Ms Nagpal is being investigated for allegedly endangering communal harmony by ordering the demolition of a wall for a mosque being built in Noida, just across the border from Delhi. But the 28-year-old's supporters say she is being persecuted for taking on the powerful and politically-connected sand mining mafia in Uttar Pradesh. (
Read: After chargesheet, land-grabbing charges suggest vendetta)

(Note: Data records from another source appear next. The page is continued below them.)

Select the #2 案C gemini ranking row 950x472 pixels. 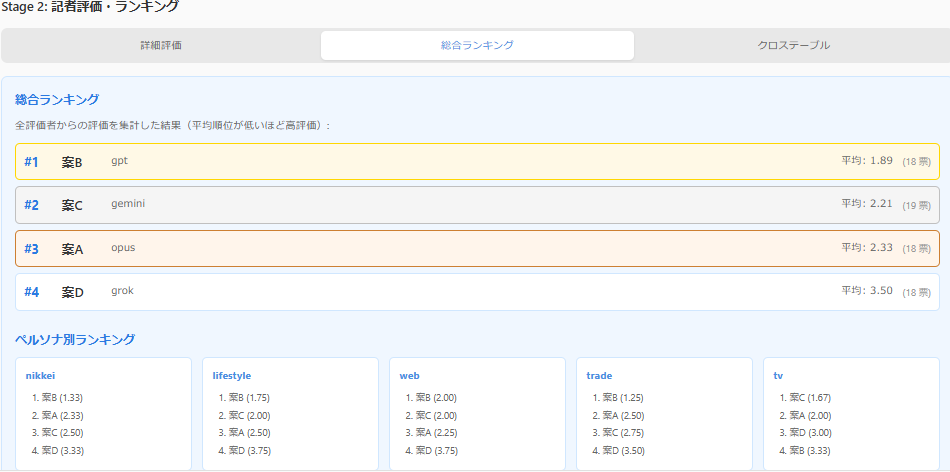tap(477, 205)
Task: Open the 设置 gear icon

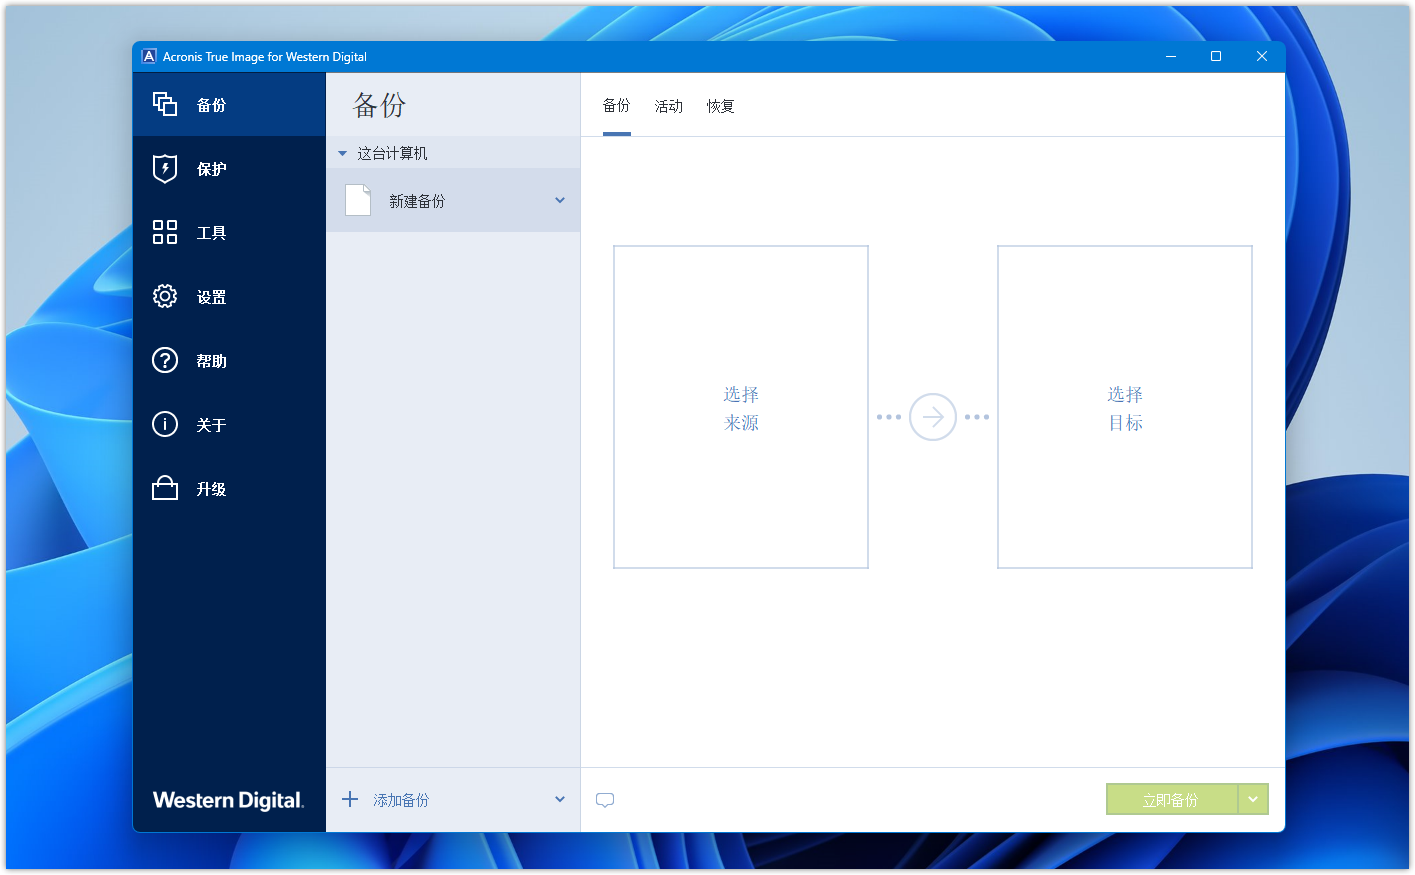Action: [165, 296]
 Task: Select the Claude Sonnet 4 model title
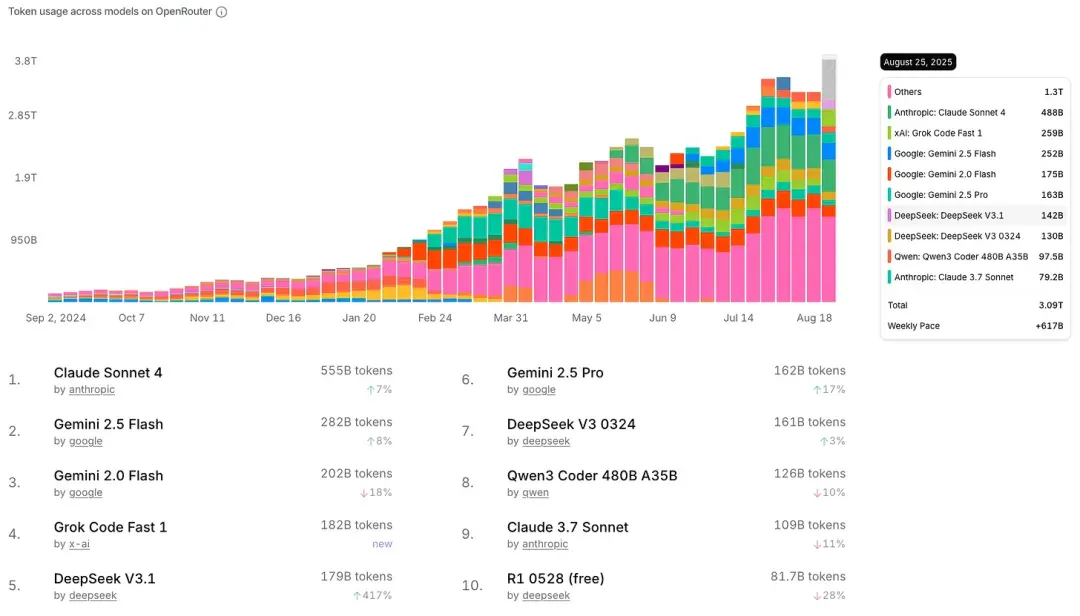108,373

Samajwadi leaders trotted out a litany of sharp statements today, in apparent retaliation for a letter in support of Ms Nagpal written by Congress president Sonia Gandhi to the Prime Minister.
"If the centre wants to intervene, let it remove all IAS officers from the state. We will run the state with our own officers," said party leader Ram Gopal Yadav, who is also the chief minister's uncle.
"Any officer who makes a mistake will be punished," said the chief minister today, while praising his government for freeing bureaucrats from what he described as the tyranny of his predecessor, Mayawati. "In her time, IAS officers used to remove their shoes before meeting her," he said, "today, they move freely." (
Watch)
The state government, which sent Ms Nagpal a 10-page charge-sheet on Sunday evening, has assigned the enquiry against her to the Commissioner of Meerut. After three letters from the centre, Mr Yadav's government finally shared a report on the case, in which it says that though Ms Nagpal was not present when the wall of the under-construction mosque was removed, local police and intelligence officials believe that her actions could have provoked a riot.
For the centre, the controversy is a formidable one. The Samajwadi Party's 22 Lok Sabha MPs are crucial for ensuring that the minority government is able to clear important legislation in the new session of parliament that began today.